4CS Ltd v Kahiri Diamonds Ltd |
2024 NY Slip Op 04513 [230 AD3d 1022] |
September 24, 2024 |
Appellate Division, First Department |
Published by New York State Law Reporting Bureau pursuant to Judiciary Law § 431. |
4CS Ltd, Respondent, v Kahiri Diamonds Ltd et al., Appellants. |
Shiryak Bowman, Anderson Gill & Kadochnikov, LLP, Kew Gardens (Btzalel Hirschhorn of counsel), for appellants.
Law Offices of Michael M. Cohen, Wesley Hills (Michael M. Cohen of counsel), for respondent.
Order, Supreme Court, New York County (Margaret A. Chan, J.), entered October 24, 2023, which denied defendants' motion to vacate the default judgment against Kahiri Diamonds Ltd and Itay Kahiri LLC, unanimously affirmed, with costs.
Contrary to defendants' contention that the action should be dismissed under CPLR 306-b, we find that the summons and complaint were timely served considering the executive orders tolling the time limit for service of process during the COVID-19 pandemic (see Murphy v Harris, 210 AD3d 410, 411 [1st Dept 2022]).
Supreme Court providently declined to vacate the default under CPLR 317 where service of process on corporate defendants was properly made by means of service upon the Secretary of State, and defendants failed to demonstrate lack of actual notice of the action (see Residential Bd. of Mgrs. of 99 Jane St. Condominium v Rockrose Dev. Corp., 17 AD3d 194, 194 [1st Dept 2005]). Defendant Kahiri's admission in his sworn affidavit that he was aware plaintiff had filed a lawsuit against him in New York in 2020, and therefore engaged in settlement negotiations with plaintiff during that period, manifests actual notice of the action (id.; see also Matter of Renaissance Economic Dev. Corp. v Jin Hua Lin, 126 AD3d 465 [1st Dept 2015], lv dismissed 26 NY3d 953 [2015]).

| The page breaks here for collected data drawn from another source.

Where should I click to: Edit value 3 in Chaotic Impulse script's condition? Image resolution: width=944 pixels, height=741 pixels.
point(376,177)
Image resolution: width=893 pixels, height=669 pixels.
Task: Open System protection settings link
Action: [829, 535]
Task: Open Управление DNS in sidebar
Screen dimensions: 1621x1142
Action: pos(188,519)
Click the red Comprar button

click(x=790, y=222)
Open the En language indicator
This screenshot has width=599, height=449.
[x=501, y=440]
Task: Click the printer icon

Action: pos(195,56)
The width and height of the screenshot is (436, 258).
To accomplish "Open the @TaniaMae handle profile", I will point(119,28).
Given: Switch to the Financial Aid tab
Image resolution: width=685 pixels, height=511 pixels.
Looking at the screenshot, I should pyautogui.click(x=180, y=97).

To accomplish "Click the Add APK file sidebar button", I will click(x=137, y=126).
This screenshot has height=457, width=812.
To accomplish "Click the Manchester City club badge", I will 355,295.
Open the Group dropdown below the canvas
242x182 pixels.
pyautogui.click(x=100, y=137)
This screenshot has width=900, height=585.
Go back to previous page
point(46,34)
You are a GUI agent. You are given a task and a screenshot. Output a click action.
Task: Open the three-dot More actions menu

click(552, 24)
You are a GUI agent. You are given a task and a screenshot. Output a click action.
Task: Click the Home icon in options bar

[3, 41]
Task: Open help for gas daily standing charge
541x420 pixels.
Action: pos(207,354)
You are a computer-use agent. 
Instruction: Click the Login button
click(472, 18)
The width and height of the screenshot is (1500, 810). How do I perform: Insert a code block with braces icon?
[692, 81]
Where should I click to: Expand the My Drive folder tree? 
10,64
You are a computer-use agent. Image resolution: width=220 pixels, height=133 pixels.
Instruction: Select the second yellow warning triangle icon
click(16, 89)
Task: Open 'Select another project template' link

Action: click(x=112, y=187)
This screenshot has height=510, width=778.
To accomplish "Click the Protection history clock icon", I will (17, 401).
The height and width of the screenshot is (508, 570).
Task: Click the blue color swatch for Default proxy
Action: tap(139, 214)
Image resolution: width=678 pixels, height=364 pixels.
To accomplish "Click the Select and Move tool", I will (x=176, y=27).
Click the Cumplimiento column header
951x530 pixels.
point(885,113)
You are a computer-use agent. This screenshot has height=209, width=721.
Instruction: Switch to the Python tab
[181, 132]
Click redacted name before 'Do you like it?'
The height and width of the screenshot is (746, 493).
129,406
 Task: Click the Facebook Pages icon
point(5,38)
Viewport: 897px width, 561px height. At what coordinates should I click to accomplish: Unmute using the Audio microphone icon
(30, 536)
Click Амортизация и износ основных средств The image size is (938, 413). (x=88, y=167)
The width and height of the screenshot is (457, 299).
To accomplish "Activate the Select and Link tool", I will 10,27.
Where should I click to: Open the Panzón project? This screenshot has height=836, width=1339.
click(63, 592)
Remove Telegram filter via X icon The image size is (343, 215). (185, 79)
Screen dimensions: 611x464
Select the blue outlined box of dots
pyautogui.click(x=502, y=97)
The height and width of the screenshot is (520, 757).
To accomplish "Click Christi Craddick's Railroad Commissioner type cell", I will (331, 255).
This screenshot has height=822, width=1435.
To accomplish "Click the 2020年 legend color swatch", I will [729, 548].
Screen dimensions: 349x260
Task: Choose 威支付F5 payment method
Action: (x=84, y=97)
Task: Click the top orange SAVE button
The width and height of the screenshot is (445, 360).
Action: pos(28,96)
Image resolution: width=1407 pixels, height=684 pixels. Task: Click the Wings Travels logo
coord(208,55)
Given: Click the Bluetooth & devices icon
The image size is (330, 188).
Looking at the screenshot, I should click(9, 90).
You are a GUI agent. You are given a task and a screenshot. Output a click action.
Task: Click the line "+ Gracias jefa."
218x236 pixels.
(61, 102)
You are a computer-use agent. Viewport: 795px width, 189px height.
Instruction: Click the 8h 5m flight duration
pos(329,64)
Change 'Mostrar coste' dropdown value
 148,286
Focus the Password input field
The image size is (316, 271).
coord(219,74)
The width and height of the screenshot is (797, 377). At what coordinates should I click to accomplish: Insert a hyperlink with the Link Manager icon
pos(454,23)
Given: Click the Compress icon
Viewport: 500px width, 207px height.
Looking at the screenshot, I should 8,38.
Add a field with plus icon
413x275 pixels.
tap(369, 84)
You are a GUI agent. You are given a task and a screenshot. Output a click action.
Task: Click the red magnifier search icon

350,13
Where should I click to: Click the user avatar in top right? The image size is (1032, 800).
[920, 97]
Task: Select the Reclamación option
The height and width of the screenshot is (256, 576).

Supreme Court providently denied defendants' motion under CPLR 5015 (a) (1) for failure to provide a reasonable excuse for their default. Defendants' denials of receipt of service, without proof, fall short of creating reasonable excuse (see Matter of de Sanchez, 57 AD3d 452, 454 [1st Dept 2008]). Furthermore, defendants' claim that the parties were involved in settlement negotiations does not constitute a reasonable excuse (see Neely v Felicetti, 177 AD3d 484, 484 [1st Dept 2019]).
We have considered defendants' remaining contentions and find them unavailing. Concur—Singh, J.P., Gesmer, Scarpulla, Rodriguez, Michael, JJ.